WORK ORDER:
Which of the lines below contain the string "Directions"? Copy each one.

====== DATASET RECORDS ======

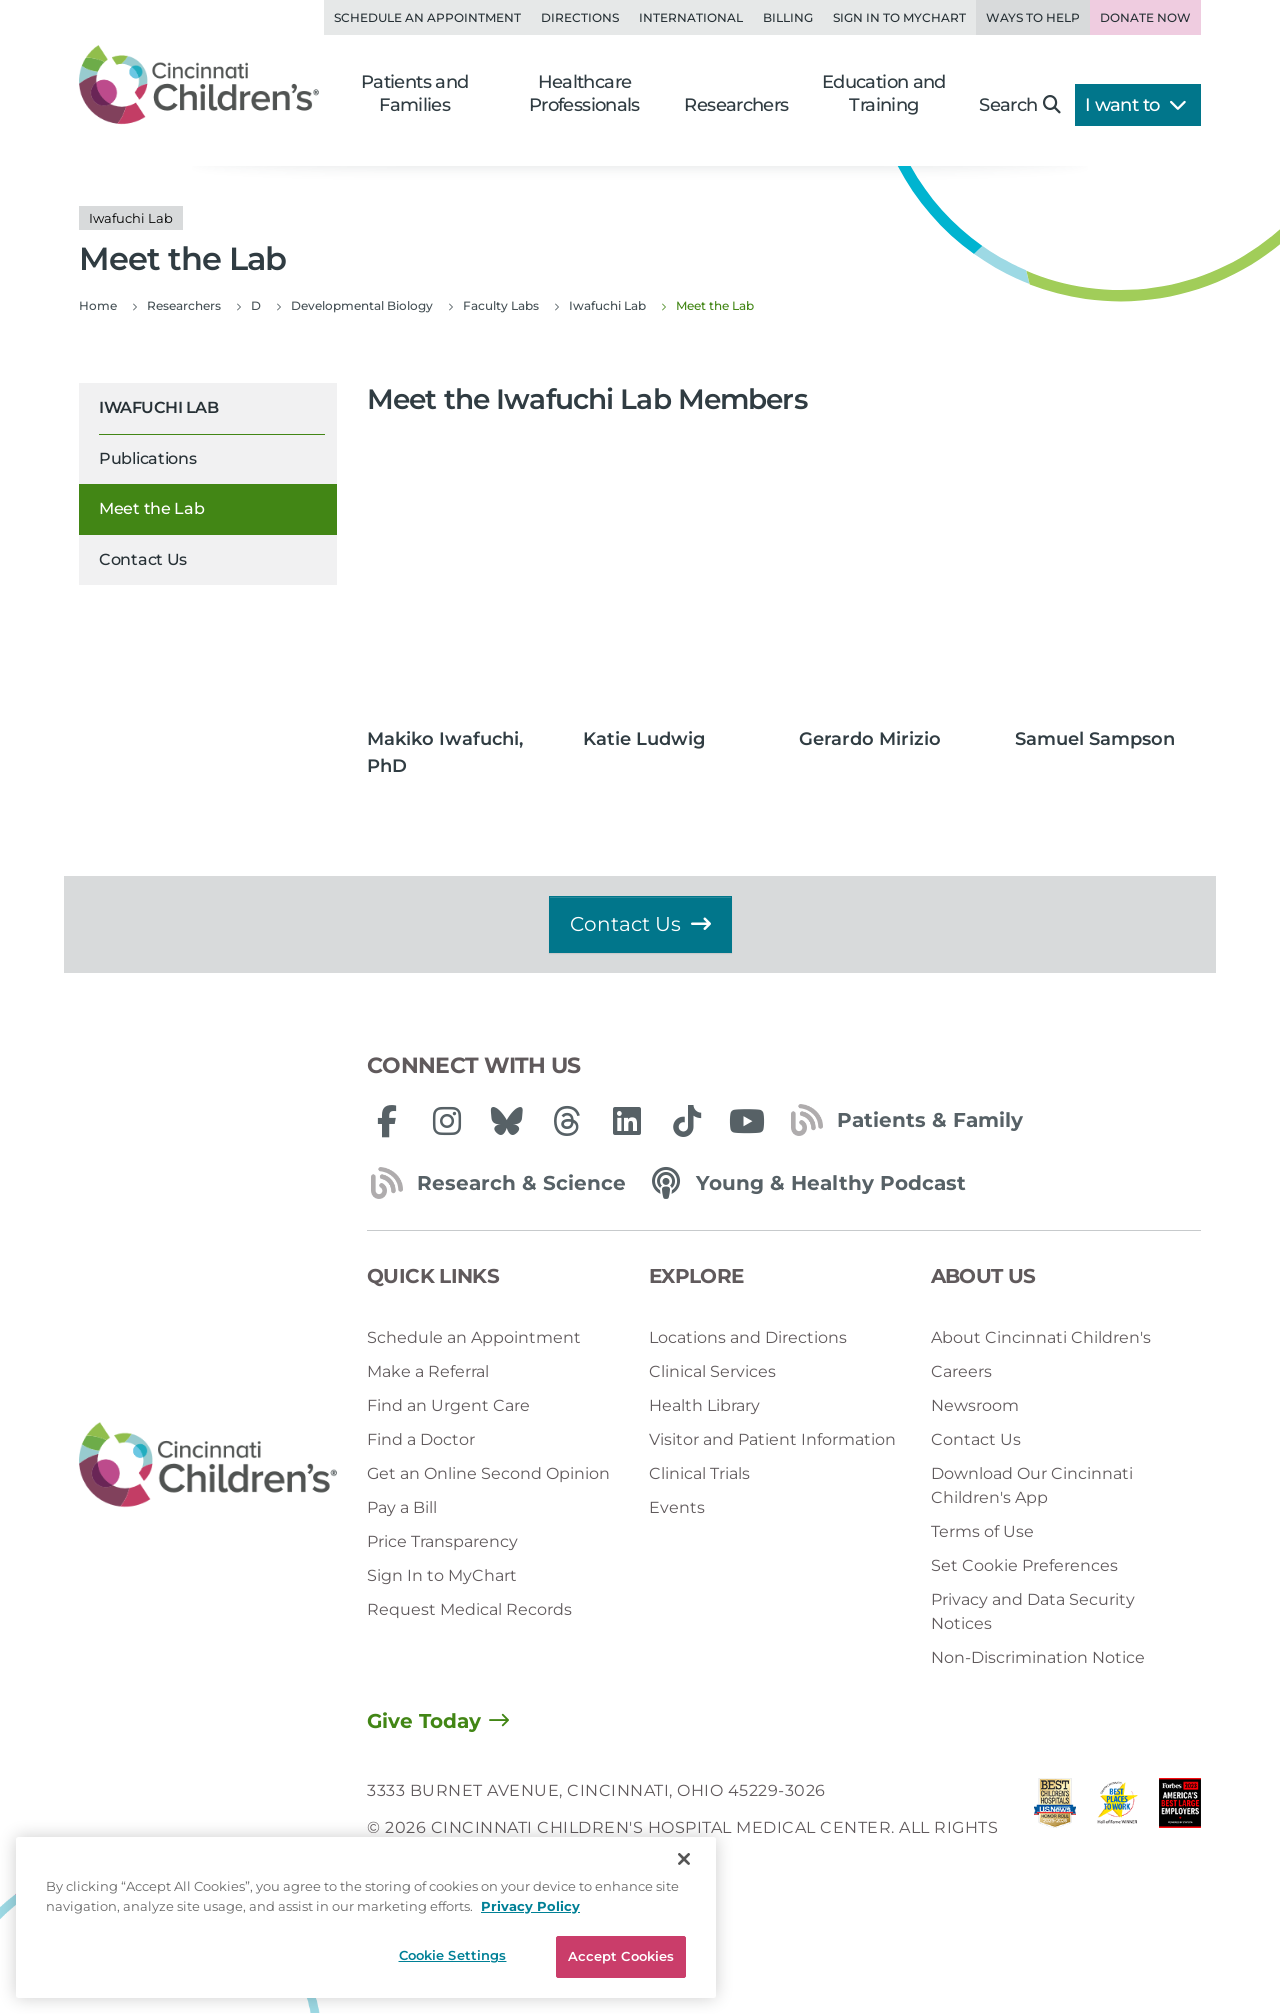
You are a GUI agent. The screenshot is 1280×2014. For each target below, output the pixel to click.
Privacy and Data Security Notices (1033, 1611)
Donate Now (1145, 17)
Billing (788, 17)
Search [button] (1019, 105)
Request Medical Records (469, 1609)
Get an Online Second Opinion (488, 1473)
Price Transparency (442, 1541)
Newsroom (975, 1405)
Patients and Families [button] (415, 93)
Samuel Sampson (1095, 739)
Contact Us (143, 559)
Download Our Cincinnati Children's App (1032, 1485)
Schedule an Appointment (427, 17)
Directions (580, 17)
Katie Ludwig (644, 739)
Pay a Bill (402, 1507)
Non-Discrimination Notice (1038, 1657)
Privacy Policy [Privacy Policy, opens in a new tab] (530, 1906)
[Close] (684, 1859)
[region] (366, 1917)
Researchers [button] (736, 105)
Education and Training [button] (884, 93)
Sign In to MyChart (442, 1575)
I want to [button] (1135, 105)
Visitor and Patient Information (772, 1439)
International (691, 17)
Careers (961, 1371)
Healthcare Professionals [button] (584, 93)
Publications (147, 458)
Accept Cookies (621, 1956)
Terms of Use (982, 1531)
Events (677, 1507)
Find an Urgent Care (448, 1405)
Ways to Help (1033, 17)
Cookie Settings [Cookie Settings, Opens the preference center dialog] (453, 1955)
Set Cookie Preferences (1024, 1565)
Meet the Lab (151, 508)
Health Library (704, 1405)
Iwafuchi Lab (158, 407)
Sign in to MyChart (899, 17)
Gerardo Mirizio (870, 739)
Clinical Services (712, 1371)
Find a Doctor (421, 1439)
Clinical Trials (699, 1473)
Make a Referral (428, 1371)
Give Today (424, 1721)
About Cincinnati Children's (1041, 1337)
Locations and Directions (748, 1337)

======

RESULT OF THIS TASK:
Directions (580, 17)
Locations and Directions (748, 1337)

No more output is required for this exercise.